The Three Numbers That Tell You Where You Stand

Before you fix anything, you need to know where you are. These three metrics tell you most of what you need to know about your retention health.

Repeat Purchase Rate

What percentage of customers buy more than once. Our benchmark data across 156K DTC customers:

  • Average: 30.7%
  • Range: 12% to 58%
  • Fashion/apparel: ~25%
  • Consumables/food: ~40%+

If you're below 20%, you likely have a structural problem — not a product problem. Something in your post-purchase experience is broken or missing. If you're between 20-35%, you're in the normal range but there's significant upside. Most of the improvement comes from the first 30 days after purchase. If you're above 40%, your fundamentals are working and the focus shifts to increasing purchase frequency and AOV among repeat buyers.

Use our churn calculator to model the revenue impact of improving your repeat rate.

Time to Second Purchase

How long it takes a first-time buyer to come back.
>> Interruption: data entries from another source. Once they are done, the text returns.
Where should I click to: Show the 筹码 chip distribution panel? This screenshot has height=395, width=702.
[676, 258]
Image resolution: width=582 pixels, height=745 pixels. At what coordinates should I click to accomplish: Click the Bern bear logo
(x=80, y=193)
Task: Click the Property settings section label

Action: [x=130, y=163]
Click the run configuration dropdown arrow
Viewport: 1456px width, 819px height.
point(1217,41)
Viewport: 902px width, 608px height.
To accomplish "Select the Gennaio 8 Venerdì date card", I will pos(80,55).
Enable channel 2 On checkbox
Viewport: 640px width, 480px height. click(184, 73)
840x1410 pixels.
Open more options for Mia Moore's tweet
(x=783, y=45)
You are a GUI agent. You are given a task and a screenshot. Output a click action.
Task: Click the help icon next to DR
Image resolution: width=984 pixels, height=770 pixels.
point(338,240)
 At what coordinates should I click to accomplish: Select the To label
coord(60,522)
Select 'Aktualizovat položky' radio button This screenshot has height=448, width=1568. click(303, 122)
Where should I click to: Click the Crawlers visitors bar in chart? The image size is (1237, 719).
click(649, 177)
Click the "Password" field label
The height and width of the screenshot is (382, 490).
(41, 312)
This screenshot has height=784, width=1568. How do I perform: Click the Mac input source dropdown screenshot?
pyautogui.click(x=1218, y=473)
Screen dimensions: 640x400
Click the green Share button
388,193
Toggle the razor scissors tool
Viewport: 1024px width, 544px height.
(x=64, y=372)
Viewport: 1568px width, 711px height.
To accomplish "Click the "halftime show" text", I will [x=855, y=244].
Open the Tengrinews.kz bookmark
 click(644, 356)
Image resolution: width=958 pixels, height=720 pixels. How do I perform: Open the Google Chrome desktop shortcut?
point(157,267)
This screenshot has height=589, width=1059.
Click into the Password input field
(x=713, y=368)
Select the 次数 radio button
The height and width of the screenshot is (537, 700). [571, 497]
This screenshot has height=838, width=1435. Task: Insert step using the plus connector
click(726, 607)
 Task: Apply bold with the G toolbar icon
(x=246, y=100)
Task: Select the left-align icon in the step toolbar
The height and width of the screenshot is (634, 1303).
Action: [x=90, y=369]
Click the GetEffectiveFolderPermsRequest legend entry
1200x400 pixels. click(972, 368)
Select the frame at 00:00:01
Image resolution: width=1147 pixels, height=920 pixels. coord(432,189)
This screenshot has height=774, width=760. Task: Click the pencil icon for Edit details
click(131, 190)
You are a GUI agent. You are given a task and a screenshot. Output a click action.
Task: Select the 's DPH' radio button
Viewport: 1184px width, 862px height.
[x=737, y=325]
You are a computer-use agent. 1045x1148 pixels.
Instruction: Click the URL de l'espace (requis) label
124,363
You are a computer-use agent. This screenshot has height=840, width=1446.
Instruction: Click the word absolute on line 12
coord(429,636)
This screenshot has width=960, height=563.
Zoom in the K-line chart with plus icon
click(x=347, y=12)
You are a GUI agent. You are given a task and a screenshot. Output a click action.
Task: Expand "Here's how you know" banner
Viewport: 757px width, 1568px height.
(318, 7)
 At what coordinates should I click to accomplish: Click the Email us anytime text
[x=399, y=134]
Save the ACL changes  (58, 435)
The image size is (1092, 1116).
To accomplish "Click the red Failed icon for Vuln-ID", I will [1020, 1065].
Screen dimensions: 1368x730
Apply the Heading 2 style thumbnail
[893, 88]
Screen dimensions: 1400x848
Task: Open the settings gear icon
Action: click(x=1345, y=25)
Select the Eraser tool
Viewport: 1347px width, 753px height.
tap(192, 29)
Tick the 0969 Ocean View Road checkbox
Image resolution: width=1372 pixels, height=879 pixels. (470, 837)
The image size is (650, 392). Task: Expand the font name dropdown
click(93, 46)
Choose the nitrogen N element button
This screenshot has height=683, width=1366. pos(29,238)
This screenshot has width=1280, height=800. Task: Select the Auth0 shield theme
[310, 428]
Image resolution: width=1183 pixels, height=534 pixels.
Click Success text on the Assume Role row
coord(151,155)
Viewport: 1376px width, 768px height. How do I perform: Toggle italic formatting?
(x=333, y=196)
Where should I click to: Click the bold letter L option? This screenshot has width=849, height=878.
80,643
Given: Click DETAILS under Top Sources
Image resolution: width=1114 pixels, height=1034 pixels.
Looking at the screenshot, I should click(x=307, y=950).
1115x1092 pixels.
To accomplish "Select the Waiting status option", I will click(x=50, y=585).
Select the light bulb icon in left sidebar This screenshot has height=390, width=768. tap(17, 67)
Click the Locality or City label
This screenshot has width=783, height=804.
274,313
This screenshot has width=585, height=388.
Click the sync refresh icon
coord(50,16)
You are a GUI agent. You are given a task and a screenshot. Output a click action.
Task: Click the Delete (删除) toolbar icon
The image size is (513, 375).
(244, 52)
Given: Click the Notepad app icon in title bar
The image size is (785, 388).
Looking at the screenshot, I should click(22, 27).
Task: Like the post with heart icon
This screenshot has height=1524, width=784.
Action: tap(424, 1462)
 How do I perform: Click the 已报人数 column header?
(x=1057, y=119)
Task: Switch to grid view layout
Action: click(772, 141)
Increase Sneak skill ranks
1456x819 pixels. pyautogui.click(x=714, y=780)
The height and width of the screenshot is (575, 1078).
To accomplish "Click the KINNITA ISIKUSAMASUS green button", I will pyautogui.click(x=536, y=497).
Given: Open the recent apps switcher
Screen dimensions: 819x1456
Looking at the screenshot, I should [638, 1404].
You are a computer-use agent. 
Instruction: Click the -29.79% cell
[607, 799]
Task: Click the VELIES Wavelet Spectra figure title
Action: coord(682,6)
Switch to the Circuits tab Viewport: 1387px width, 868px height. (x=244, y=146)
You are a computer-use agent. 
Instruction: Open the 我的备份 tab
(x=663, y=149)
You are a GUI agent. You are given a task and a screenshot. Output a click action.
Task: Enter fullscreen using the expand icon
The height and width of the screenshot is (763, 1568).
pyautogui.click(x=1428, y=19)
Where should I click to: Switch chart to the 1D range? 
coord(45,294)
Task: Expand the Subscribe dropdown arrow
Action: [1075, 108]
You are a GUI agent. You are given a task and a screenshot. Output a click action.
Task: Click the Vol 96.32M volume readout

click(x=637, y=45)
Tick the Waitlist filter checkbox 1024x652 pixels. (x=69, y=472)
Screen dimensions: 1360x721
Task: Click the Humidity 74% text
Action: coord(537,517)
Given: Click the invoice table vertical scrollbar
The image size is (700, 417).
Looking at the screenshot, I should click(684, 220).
This is where the data gets interesting.

From our survival curve analysis of 78K first-time buyers:

  • 8.8% repurchase within 30 days
  • That 30-day window accounts for 67% of all 90-day retention

Read that again. Two-thirds of the customers who will come back within 90 days do so in the first 30 days. After day 30, the probability of return drops dramatically.

This has massive implications for your flow architecture. Your post-purchase flow, your second-purchase nudge, your replenishment timing — they all need to be calibrated to this window, not to arbitrary round numbers.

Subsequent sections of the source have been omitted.